** Opening Material provided block **

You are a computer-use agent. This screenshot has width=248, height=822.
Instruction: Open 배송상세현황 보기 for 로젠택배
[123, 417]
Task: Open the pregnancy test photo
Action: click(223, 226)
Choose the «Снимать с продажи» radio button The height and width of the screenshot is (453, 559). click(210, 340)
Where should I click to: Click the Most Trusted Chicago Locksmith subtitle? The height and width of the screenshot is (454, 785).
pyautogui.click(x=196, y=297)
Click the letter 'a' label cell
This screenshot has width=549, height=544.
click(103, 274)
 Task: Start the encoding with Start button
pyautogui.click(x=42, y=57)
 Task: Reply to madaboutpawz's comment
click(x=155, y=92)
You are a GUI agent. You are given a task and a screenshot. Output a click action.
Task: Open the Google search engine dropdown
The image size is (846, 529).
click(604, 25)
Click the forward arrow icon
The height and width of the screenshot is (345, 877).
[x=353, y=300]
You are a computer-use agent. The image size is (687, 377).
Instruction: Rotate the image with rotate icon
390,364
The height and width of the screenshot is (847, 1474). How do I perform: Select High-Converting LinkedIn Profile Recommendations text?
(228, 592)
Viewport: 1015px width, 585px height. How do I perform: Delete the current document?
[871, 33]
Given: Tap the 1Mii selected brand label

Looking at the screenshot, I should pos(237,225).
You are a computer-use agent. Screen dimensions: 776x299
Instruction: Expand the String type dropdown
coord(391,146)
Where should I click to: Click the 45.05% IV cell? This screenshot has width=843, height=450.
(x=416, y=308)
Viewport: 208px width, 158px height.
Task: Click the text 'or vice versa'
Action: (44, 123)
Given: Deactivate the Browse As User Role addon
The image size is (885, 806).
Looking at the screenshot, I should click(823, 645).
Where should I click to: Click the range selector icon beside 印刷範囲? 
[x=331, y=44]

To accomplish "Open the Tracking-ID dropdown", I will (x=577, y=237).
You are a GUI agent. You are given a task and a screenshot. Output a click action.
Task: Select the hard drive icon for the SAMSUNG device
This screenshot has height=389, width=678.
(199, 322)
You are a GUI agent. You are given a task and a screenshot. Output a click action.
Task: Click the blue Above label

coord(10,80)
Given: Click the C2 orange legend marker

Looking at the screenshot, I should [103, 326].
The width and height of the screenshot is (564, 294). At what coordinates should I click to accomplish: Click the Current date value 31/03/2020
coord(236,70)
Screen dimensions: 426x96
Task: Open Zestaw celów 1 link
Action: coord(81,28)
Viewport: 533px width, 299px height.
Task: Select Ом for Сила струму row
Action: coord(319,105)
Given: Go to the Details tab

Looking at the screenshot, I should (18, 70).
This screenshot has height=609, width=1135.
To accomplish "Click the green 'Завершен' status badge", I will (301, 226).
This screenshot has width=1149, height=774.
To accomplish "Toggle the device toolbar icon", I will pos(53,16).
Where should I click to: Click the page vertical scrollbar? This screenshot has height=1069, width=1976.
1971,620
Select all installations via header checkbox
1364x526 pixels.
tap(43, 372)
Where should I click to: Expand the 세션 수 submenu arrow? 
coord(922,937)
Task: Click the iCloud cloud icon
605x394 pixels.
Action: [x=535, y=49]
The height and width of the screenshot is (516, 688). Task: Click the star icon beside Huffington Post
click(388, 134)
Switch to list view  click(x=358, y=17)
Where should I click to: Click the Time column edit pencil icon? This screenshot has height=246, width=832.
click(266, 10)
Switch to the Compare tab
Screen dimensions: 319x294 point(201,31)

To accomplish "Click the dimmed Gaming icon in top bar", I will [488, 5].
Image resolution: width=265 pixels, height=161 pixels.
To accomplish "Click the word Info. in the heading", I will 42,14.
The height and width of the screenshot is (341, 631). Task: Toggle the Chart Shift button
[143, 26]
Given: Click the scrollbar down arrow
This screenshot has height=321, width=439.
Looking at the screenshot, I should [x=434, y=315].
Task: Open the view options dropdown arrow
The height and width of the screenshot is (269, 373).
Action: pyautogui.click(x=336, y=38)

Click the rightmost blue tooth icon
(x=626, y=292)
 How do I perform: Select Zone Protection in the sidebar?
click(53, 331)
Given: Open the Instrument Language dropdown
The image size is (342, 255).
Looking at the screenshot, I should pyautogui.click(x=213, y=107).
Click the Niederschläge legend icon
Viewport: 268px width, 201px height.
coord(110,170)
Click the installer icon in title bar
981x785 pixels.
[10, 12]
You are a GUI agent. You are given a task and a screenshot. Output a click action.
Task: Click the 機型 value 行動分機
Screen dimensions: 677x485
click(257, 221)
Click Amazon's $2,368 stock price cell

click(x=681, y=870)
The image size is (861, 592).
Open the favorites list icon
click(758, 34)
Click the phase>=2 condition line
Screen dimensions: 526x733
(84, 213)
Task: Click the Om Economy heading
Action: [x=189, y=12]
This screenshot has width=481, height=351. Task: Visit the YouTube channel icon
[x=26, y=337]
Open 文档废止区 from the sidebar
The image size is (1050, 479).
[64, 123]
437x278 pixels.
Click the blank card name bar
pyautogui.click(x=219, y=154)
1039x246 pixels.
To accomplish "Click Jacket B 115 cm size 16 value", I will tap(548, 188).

** Closing Material provided block **

*Problem details*
Exactly as they stand, repeat all the records.

*Task response*
You are a computer-use agent. This screenshot has width=248, height=822.
Instruction: Open 배송상세현황 보기 for 로젠택배
[123, 417]
Task: Open the pregnancy test photo
Action: click(223, 226)
Choose the «Снимать с продажи» radio button The height and width of the screenshot is (453, 559). click(210, 340)
Where should I click to: Click the Most Trusted Chicago Locksmith subtitle? The height and width of the screenshot is (454, 785).
pyautogui.click(x=196, y=297)
Click the letter 'a' label cell
This screenshot has width=549, height=544.
click(103, 274)
 Task: Start the encoding with Start button
pyautogui.click(x=42, y=57)
 Task: Reply to madaboutpawz's comment
click(x=155, y=92)
You are a GUI agent. You are given a task and a screenshot. Output a click action.
Task: Open the Google search engine dropdown
The image size is (846, 529).
click(604, 25)
Click the forward arrow icon
The height and width of the screenshot is (345, 877).
[x=353, y=300]
You are a computer-use agent. The image size is (687, 377).
Instruction: Rotate the image with rotate icon
390,364
The height and width of the screenshot is (847, 1474). How do I perform: Select High-Converting LinkedIn Profile Recommendations text?
(228, 592)
Viewport: 1015px width, 585px height. How do I perform: Delete the current document?
[871, 33]
Given: Tap the 1Mii selected brand label

Looking at the screenshot, I should pos(237,225).
You are a computer-use agent. Screen dimensions: 776x299
Instruction: Expand the String type dropdown
coord(391,146)
Where should I click to: Click the 45.05% IV cell? This screenshot has width=843, height=450.
(x=416, y=308)
Viewport: 208px width, 158px height.
Task: Click the text 'or vice versa'
Action: (44, 123)
Given: Deactivate the Browse As User Role addon
The image size is (885, 806).
Looking at the screenshot, I should click(823, 645).
Where should I click to: Click the range selector icon beside 印刷範囲? 
[x=331, y=44]

To accomplish "Open the Tracking-ID dropdown", I will (x=577, y=237).
You are a GUI agent. You are given a task and a screenshot. Output a click action.
Task: Select the hard drive icon for the SAMSUNG device
This screenshot has height=389, width=678.
(199, 322)
You are a GUI agent. You are given a task and a screenshot. Output a click action.
Task: Click the blue Above label

coord(10,80)
Given: Click the C2 orange legend marker

Looking at the screenshot, I should [103, 326].
The width and height of the screenshot is (564, 294). At what coordinates should I click to accomplish: Click the Current date value 31/03/2020
coord(236,70)
Screen dimensions: 426x96
Task: Open Zestaw celów 1 link
Action: coord(81,28)
Viewport: 533px width, 299px height.
Task: Select Ом for Сила струму row
Action: coord(319,105)
Given: Go to the Details tab

Looking at the screenshot, I should (18, 70).
This screenshot has height=609, width=1135.
To accomplish "Click the green 'Завершен' status badge", I will (301, 226).
This screenshot has width=1149, height=774.
To accomplish "Toggle the device toolbar icon", I will pos(53,16).
Where should I click to: Click the page vertical scrollbar? This screenshot has height=1069, width=1976.
1971,620
Select all installations via header checkbox
1364x526 pixels.
tap(43, 372)
Where should I click to: Expand the 세션 수 submenu arrow? 
coord(922,937)
Task: Click the iCloud cloud icon
605x394 pixels.
Action: [x=535, y=49]
The height and width of the screenshot is (516, 688). Task: Click the star icon beside Huffington Post
click(388, 134)
Switch to list view  click(x=358, y=17)
Where should I click to: Click the Time column edit pencil icon? This screenshot has height=246, width=832.
click(266, 10)
Switch to the Compare tab
Screen dimensions: 319x294 point(201,31)

To accomplish "Click the dimmed Gaming icon in top bar", I will [488, 5].
Image resolution: width=265 pixels, height=161 pixels.
To accomplish "Click the word Info. in the heading", I will 42,14.
The height and width of the screenshot is (341, 631). Task: Toggle the Chart Shift button
[143, 26]
Given: Click the scrollbar down arrow
This screenshot has height=321, width=439.
Looking at the screenshot, I should [x=434, y=315].
Task: Open the view options dropdown arrow
The height and width of the screenshot is (269, 373).
Action: pyautogui.click(x=336, y=38)

Click the rightmost blue tooth icon
(x=626, y=292)
 How do I perform: Select Zone Protection in the sidebar?
click(53, 331)
Given: Open the Instrument Language dropdown
The image size is (342, 255).
Looking at the screenshot, I should pyautogui.click(x=213, y=107).
Click the Niederschläge legend icon
Viewport: 268px width, 201px height.
coord(110,170)
Click the installer icon in title bar
981x785 pixels.
[10, 12]
You are a GUI agent. You are given a task and a screenshot. Output a click action.
Task: Click the 機型 value 行動分機
Screen dimensions: 677x485
click(257, 221)
Click Amazon's $2,368 stock price cell

click(x=681, y=870)
The image size is (861, 592).
Open the favorites list icon
click(758, 34)
Click the phase>=2 condition line
Screen dimensions: 526x733
(84, 213)
Task: Click the Om Economy heading
Action: [x=189, y=12]
This screenshot has width=481, height=351. Task: Visit the YouTube channel icon
[x=26, y=337]
Open 文档废止区 from the sidebar
The image size is (1050, 479).
[64, 123]
437x278 pixels.
Click the blank card name bar
pyautogui.click(x=219, y=154)
1039x246 pixels.
To accomplish "Click Jacket B 115 cm size 16 value", I will tap(548, 188).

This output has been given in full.